Stored data:
════════
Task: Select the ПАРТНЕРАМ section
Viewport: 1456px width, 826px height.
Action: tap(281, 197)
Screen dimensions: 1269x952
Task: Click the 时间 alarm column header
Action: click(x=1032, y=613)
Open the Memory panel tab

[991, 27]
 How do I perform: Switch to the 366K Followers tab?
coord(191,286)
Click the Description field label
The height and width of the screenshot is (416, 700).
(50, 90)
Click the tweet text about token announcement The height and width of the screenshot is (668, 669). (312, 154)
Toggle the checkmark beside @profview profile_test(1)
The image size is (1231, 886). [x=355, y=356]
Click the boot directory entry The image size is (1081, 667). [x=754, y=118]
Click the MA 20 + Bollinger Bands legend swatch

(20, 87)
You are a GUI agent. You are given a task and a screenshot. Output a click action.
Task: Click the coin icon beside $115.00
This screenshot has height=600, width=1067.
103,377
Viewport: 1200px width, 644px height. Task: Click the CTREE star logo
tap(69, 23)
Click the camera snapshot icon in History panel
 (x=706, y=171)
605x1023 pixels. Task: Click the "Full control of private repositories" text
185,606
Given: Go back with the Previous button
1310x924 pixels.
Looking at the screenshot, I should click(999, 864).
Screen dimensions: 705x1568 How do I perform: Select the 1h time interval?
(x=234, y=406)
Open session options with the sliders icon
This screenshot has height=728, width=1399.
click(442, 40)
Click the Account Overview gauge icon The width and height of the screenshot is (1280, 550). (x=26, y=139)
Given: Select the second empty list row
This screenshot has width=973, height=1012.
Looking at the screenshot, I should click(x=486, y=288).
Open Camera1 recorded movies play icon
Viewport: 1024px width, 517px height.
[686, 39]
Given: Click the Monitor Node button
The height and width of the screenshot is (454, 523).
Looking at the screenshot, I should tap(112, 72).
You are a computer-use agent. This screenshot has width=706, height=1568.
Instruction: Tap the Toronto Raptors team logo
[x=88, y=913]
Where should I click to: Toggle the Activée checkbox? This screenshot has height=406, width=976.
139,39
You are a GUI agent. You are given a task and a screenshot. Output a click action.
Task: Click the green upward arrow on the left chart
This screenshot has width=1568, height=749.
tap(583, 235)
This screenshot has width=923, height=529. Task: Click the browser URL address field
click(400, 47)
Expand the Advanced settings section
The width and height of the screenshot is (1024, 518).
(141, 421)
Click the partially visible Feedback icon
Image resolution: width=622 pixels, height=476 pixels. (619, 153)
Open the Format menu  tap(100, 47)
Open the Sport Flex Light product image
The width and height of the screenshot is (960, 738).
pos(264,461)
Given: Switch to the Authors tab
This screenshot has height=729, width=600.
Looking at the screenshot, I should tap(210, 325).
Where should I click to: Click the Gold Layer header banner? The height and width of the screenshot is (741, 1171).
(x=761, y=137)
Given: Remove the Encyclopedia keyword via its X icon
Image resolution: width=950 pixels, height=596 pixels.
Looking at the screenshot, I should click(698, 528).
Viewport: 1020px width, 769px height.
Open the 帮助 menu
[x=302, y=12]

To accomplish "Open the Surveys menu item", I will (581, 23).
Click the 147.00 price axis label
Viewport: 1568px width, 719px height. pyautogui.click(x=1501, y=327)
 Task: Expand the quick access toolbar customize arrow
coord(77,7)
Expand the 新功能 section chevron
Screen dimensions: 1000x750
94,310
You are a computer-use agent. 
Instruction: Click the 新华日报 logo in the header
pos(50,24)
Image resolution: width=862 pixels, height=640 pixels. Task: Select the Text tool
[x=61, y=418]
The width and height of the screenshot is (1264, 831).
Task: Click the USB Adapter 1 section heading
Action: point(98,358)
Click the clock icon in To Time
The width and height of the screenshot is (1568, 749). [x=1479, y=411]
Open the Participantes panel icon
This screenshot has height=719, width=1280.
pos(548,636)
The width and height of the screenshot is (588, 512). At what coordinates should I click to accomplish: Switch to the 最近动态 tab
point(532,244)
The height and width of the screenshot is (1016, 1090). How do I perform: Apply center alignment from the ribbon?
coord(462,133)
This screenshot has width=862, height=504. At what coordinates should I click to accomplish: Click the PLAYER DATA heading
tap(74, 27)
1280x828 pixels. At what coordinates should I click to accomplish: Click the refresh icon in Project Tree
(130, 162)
════════
● PROMPT: The expected answer is an exact copy of the lines beginning at the one with "The width and height of the screenshot is (588, 512)." and running to the end of the entries above.

● RESPONSE TO THIS TASK:
The width and height of the screenshot is (588, 512). At what coordinates should I click to accomplish: Switch to the 最近动态 tab
point(532,244)
The height and width of the screenshot is (1016, 1090). How do I perform: Apply center alignment from the ribbon?
coord(462,133)
This screenshot has width=862, height=504. At what coordinates should I click to accomplish: Click the PLAYER DATA heading
tap(74, 27)
1280x828 pixels. At what coordinates should I click to accomplish: Click the refresh icon in Project Tree
(130, 162)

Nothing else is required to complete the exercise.